Task requirements -> Please report how many lines in the data below contain "computer". Nothing besides the number should be written.

Records supplied ->
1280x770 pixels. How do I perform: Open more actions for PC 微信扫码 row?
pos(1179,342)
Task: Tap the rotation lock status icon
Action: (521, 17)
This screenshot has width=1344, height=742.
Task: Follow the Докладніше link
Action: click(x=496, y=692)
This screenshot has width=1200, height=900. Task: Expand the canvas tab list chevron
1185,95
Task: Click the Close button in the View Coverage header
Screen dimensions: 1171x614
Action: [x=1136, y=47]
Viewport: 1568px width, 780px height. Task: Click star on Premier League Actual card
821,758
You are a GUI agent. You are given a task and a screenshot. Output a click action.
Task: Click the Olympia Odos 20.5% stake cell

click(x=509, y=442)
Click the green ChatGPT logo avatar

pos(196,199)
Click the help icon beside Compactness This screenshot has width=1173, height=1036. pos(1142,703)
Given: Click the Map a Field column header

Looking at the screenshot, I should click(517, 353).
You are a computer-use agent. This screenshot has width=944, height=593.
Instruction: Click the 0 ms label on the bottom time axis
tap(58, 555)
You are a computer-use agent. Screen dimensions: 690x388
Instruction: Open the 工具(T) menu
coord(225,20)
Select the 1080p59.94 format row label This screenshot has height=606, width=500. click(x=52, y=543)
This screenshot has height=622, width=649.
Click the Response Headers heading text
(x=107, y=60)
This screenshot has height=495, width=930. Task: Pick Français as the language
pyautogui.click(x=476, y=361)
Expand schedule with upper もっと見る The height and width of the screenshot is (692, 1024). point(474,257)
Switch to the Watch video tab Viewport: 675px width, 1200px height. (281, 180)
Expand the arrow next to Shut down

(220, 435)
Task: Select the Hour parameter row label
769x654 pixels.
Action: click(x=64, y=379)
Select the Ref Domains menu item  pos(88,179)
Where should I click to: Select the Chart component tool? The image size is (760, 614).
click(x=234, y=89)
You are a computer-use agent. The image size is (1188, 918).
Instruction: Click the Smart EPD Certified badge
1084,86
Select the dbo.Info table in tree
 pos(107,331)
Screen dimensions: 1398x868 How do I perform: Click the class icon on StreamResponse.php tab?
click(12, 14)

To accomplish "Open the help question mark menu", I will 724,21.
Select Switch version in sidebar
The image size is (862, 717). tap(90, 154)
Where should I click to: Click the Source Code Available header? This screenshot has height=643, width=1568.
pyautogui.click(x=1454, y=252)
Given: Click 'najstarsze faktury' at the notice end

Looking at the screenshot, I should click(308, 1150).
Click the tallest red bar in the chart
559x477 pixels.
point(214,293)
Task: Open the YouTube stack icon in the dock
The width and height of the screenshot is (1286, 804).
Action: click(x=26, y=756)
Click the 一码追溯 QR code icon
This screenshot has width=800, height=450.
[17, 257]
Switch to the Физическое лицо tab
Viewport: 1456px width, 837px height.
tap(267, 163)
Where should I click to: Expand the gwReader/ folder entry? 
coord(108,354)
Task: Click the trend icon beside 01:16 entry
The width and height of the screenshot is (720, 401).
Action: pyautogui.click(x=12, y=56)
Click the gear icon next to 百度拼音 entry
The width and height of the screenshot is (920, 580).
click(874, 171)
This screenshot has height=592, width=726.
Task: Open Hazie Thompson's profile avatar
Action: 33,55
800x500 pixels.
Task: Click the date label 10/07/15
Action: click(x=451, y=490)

Output below -> 3